Marwah Rizqy (au centre), porte-parole de l’opposition officielle en matière d’éducation, a rencontré les présidents et les vice-présidentes des commissions scolaires de l’Estrie au sujet de la loi 40.

« Ce qu'on veut, ce sont des services pour nos enfants »

La députée Marwah Rizqy, porte-parole de l’opposition officielle en matière d’éducation, a rencontré les présidents des quatre commissions scolaires de l’Estrie pour faire le point sur la loi 40 qui devrait être adopté le 6 décembre prochain. Une réforme qui fait peur tant à la députée qu’à l’ensemble des présidents des quatre commissions scolaires de la Région, soit celle de la Région-de-Sherbrooke, des Hauts-Cantons, des Sommets et Eastern Townships.

« Plusieurs voix se sont élevées contre ce projet de loi, dont les enseignants qui sont sortis dans la rue jeudi. Ce n’est pas une priorité pour les Québécois de jouer dans les structures. Ce qu’on veut, ce sont des services pour nos enfants. On a des défis actuellement dans le réseau de l’éducation et le plus grand défi, c’est la pénurie d’enseignants. C’est là le défi, il faut former et attirer davantage d’enseignants, et le personnel et de professionnels de soutien comme les orthophonistes et les psychologues », explique la députée Rizqy.

« Est-ce que ce projet de loi va améliorer la réussite des élèves? C’est ça la grande question et jusqu’à présent dans tout ce qu’on a pu voir de ce projet de loi, rien ne nous le démontre », ajoute Yves Gilbert, porte-parole régional des quatre commissions scolaires et président de la Commission scolaire des Hauts-Cantons.

La députée Rizqy espère à tout le moins que ce projet mammouth ne sera pas adopté sous bâillon, ce qui reste d’arriver devant la complexité de cet immense projet de loi qui compte 300 articles. En comparaison, le projet de loi sur les maternelles quatre ans en comptait 18. Le ministre de l’Éducation Jean-François Roberge aimerait que les commissions scolaires soient abolies le 20 février et que ce soit déjà le début des centres de services.

« Le ministre Roberge veut aller très vite et il n’a pas l’intention d’entendre tout le monde en commission parlementaire. L’Estrie et la Montérégie auront une heure, ensemble, pour se faire entendre en commission parlementaire. Or on sait que les réalités varient grandement d’une ville à une autre, d’une région à une autre », ajoute la députée libérale.

« La première raison d’abolir les commissions scolaires, c’est de dire que les gens ne participent pas. Mais la meilleure façon d’augmenter la démocratie, c’est de donner des outils aux gens, et ce serait de jumeler les élections scolaires avec les élections municipales; on est rendus là au Québec », ajoute-t-elle.

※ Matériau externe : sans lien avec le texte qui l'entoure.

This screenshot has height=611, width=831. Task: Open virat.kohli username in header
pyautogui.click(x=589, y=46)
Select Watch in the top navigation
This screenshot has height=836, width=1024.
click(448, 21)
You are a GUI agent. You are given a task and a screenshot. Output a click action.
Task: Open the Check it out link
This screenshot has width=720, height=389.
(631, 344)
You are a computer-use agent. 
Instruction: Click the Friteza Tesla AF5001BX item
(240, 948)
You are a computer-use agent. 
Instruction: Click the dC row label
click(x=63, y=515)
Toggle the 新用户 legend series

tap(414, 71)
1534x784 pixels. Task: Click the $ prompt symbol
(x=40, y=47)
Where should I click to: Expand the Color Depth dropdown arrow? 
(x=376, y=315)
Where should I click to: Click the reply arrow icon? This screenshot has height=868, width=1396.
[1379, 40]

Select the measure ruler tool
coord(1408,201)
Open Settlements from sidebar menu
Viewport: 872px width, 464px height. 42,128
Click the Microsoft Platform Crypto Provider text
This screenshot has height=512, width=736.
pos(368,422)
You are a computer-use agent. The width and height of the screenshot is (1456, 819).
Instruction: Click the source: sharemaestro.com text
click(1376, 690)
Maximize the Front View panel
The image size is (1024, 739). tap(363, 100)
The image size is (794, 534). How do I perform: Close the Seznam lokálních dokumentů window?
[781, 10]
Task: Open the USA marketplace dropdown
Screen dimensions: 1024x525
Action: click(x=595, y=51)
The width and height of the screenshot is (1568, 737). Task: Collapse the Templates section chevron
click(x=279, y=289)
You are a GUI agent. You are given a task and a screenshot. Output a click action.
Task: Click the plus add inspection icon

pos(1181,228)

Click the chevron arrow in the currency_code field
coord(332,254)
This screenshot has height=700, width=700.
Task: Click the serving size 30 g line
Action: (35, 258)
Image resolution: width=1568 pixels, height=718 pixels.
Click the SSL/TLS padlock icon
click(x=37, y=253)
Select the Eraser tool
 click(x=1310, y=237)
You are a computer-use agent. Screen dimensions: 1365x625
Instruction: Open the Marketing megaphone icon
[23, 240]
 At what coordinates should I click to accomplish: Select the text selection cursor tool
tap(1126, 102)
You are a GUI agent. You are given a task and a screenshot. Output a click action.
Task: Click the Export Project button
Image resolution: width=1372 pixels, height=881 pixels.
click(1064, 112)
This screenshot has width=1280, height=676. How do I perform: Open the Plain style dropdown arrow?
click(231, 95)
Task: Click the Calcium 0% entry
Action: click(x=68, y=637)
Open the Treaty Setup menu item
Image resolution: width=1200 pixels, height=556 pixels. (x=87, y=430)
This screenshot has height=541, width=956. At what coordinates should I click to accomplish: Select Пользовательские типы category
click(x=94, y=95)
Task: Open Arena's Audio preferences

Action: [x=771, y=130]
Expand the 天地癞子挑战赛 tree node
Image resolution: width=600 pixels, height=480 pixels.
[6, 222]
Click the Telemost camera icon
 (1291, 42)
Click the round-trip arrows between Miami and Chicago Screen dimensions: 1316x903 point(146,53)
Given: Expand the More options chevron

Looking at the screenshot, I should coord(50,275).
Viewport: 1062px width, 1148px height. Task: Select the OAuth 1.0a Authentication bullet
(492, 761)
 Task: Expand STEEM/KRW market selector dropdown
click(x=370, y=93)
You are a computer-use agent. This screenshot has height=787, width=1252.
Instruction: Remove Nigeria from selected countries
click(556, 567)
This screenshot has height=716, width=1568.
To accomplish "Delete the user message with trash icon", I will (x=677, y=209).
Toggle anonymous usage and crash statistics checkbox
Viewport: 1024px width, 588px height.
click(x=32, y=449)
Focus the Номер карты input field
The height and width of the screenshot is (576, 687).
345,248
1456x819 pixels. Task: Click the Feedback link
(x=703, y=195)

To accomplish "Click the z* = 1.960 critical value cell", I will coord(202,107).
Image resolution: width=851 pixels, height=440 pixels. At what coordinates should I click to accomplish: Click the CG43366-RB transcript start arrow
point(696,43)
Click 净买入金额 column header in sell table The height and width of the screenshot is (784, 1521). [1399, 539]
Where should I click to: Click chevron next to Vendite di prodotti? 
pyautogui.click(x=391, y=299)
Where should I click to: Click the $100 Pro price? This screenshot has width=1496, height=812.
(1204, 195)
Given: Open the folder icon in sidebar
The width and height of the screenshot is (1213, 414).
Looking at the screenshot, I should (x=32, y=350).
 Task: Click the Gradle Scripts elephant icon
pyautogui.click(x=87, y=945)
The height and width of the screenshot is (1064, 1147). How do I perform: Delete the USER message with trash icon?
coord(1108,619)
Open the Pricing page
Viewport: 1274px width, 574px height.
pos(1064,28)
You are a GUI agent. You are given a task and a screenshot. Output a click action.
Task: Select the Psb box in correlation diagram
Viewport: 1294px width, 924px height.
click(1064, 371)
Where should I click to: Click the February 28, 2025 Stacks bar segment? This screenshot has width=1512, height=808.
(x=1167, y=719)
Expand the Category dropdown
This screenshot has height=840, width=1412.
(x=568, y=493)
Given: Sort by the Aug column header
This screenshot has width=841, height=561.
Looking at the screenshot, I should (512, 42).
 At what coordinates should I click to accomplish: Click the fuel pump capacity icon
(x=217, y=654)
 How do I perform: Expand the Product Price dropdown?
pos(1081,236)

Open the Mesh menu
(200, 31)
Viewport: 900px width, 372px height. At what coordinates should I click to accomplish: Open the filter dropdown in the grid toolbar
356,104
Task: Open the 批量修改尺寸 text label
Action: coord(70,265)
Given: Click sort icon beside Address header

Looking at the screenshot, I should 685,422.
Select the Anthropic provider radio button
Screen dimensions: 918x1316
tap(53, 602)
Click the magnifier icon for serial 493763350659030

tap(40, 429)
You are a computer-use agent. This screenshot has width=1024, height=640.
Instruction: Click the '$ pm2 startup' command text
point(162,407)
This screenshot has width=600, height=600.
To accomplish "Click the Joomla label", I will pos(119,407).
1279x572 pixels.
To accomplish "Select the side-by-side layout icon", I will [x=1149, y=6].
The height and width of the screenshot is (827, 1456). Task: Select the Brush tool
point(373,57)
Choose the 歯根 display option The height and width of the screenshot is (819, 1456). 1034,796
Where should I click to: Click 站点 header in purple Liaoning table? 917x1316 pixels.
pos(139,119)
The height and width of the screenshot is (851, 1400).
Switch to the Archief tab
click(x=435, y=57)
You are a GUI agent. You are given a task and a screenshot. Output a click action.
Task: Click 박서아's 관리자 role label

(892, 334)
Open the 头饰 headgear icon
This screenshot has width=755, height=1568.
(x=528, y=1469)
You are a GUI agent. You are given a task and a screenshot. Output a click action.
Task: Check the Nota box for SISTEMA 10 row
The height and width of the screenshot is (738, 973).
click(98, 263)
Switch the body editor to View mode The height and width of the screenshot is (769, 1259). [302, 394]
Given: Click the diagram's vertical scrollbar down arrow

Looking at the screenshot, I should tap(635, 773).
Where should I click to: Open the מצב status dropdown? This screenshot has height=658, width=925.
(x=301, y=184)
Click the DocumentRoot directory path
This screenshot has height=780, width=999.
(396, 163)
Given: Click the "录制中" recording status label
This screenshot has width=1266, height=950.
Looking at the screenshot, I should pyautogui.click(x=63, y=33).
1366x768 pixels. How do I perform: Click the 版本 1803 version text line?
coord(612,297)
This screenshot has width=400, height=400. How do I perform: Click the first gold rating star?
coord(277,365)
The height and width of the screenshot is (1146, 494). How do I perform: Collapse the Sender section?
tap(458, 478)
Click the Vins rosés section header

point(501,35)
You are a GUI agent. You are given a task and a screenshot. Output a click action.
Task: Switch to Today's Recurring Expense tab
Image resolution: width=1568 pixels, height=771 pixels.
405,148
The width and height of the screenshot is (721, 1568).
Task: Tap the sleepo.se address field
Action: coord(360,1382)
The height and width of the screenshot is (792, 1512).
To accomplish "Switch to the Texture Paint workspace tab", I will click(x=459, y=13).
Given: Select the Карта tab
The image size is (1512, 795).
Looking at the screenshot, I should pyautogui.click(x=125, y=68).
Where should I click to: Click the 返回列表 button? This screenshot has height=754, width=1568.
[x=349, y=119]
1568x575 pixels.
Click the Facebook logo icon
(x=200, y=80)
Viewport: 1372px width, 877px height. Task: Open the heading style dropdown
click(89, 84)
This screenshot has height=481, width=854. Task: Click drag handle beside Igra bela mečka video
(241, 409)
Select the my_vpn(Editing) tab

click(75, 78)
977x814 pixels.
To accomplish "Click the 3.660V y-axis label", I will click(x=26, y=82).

Les commissions scolaires sont le seul échelon démocratique au Québec où l’on a atteint et même dépassé la parité hommes-femmes alors que 51 % des élus sont des femmes.

« Au Parti libéral du Québec, nous avons quatre députées qui sont d’anciennes commissaires scolaires ou présidentes de commissions scolaires. Il y en a d’autres au niveau fédéral aussi », explique-t-elle.

Fichier Excel

Pour Mme Rizqy, ce projet de loi fera en sorte que toutes les situations, à la grandeur de la province, « devront rentrer dans les cases d’un fichier Excel créé par un fonctionnaire au Complexe G », dit-elle.

« Par exemple, il y a un règlement : après 20 km d’autobus scolaire, on peut changer l’enfant d’école en cas de débordement, et ça, ça rentre dans un fichier Excel. Mais le gros bon sens qui doit s’appliquer dans ce genre de situation, ça, ça ne rentre pas dans un fichier Excel », image-t-elle.

La réforme dans le système de la santé lancée par l’ancien ministre Gaétan Barrette en 2015 a été difficile et a fait mal au réseau de la santé, dit la députée, et la réforme que veut entreprendre le ministre de l’Éducation Jean-François Roberge « fera encore plus mal ».

« D’abord, le système de la santé, vous le fréquentez quand vous êtes malade. Le système de l’éducation touche tout le monde, en santé ou malade. Cette réforme va pénaliser toute une génération », dit-elle.

Ensuite, le niveau de démocratie et de gestion par territoire n’est pas du tout le même en santé que dans la gestion du milieu de l’éducation que souhaite entreprendre le ministre Roberge.

« La ministre de la Santé n’intervient pas, elle ne prend pas les décisions pour les établissements. Le ministre de l’Éducation, lui, deviendra le ministre de l’Éducation le plus puissant de l’Occident! » clame Marwah Rizqy.